Jozef regelt de begrafenis van Jakob
1Jozef boog zich over het lichaam van zijn vader heen. Hij kuste Jakobs gezicht en hij huilde. 2Daarna gaf hij zijn artsen opdracht om het lichaam van zijn vader klaar te maken voor de begrafenis. De artsen verzorgden Jakobs lichaam met geurige olie. 3Dat deden ze veertig dagen lang. Zo lang duurde het verzorgen van een dode in Egypte. En de Egyptenaren rouwden zeventig dagen lang.
4-5Toen het tijd was om Jakob te begraven, zei Jozef tegen de dienaren van de farao: ‘Mijn vader heeft voor zijn dood gevraagd of ik hem in zijn eigen graf in Kanaän wil begraven. Ik heb hem beloofd dat ik dat zou doen. Willen jullie alsjeblieft aan de farao vragen of ik mijn vader in Kanaän mag begraven? Daarna zal ik terugkomen.’

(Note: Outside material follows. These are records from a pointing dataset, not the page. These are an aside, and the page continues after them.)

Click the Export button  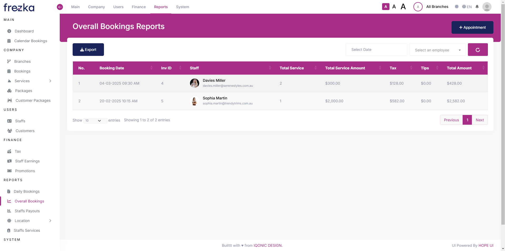(x=88, y=49)
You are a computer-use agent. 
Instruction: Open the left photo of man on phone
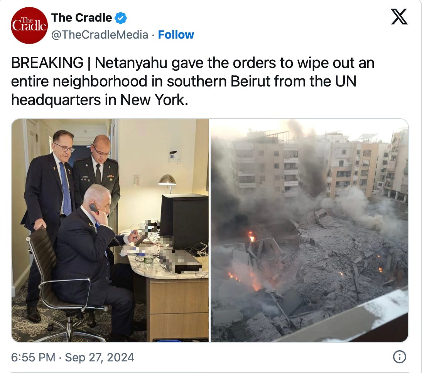click(x=110, y=230)
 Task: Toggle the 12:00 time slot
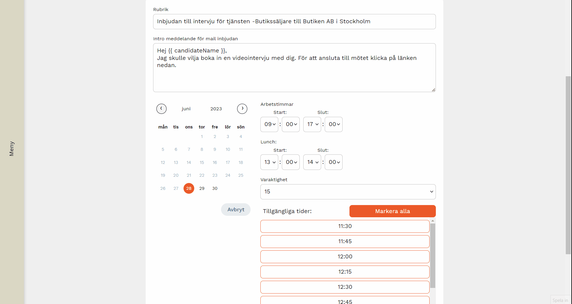click(345, 257)
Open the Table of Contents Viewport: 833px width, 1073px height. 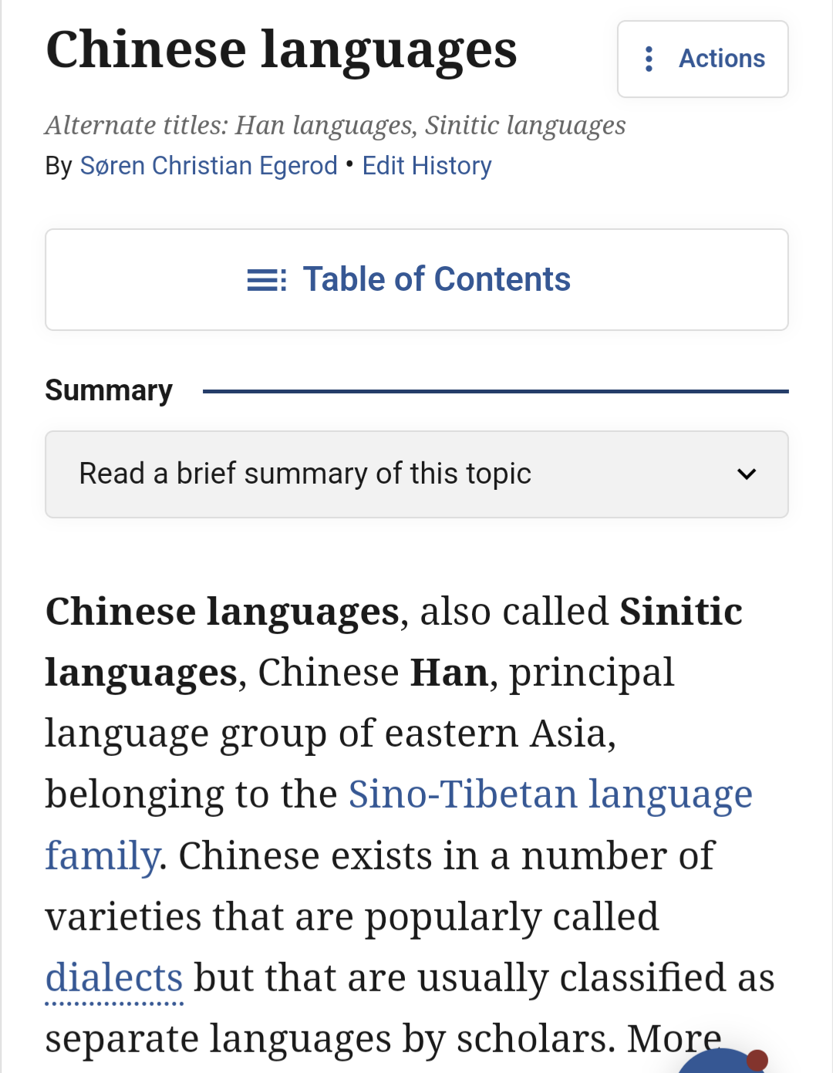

6De farao gaf Jozef toestemming om zijn vader in Kanaän te begraven, zoals hij beloofd had.
Jakob wordt in Kanaän begraven
7Toen ging Jozef op reis om zijn vader te begraven. Alle dienaren van de farao en andere belangrijke mensen uit Egypte gingen mee. 8Ook het gezin van Jozef, zijn broers en alle familieleden gingen mee. Alleen de kleine kinderen en de dieren bleven in Gosen. 9Er reisden ook paarden en wagens mee. Het was een heel grote groep.
10Ze stopten onderweg bij de plaats Goren-Haätad, aan de overkant van de rivier de Jordaan. Daar bleven ze zeven dagen rouwen en huilen. 11Toen de inwoners van Kanaän dat zagen, zeiden ze: ‘De Egyptenaren zijn heel verdrietig.’ Die plaats bij de Jordaan wordt ook Abel-Misraïm genoemd.
12De zonen van Jakob deden wat hun vader gezegd had. 13Ze brachten hem naar Kanaän en ze begroeven hem in Machpela, dicht bij Mamre. Daar was de grot met het graf van Abraham. Die grot en dat land had Abraham gekocht van de Hethiet Efron.
14Na de begrafenis ging Jozef terug naar Egypte, samen met zijn broers en iedereen die erbij geweest was.
De broers vragen Jozef om vergeving
15De broers van Jozef werden bang, nu hun vader er niet meer was. Ze zeiden: ‘Jozef is misschien nog kwaad op ons. Hij zal ons misschien straffen omdat we hem zo slecht behandeld hebben.’
16-17Daarom stuurden ze dit bericht naar Jozef: ‘We moeten van onze vader vragen of je ons wilt vergeven. Dat heeft hij voor zijn dood gezegd. We hebben je erg slecht behandeld en je veel kwaad gedaan. Maar onze vader wil dat je ons vergeeft. Want ook wij dienen de God van onze vader.’ Toen Jozef dat hoorde, moest hij huilen.
18Daarna gingen de broers zelf naar Jozef toe. Ze knielden voor hem en zeiden: ‘We zullen je slaven worden.’ 19Maar Jozef zei: ‘Waarom zijn jullie zo bang? Ik ben God niet. 20Jullie hebben mij heel slecht behandeld, maar God heeft het goedgemaakt. Hij heeft ervoor gezorgd dat een heel volk kon blijven leven. 21Wees niet bang. Ik zal voor jullie en voor jullie kinderen zorgen.’ Zo stelde hij hen gerust met vriendelijke woorden.
De dood van Jozef
22Jozef bleef met zijn hele familie in Egypte wonen. Hij werd 110 jaar oud. 23Hij leefde nog toen de kleinkinderen van Efraïm geboren werden. Hij maakte ook nog de geboorte mee van de kinderen van Machir, de zoon van Manasse.
24Jozef zei tegen zijn broers: ‘Binnenkort zal ik sterven. Maar God zal voor jullie zorgen. Hij zal jullie weer uit dit land weghalen. Hij zal jullie terugbrengen naar het land dat hij beloofd heeft aan Abraham, Isaak en Jakob. 25Jullie moeten me plechtig beloven dat jullie dan mijn lichaam meenemen.’
26Jozef stierf in Egypte toen hij 110 jaar oud was. Zijn lichaam werd verzorgd voor de begrafenis, en in een kist gelegd.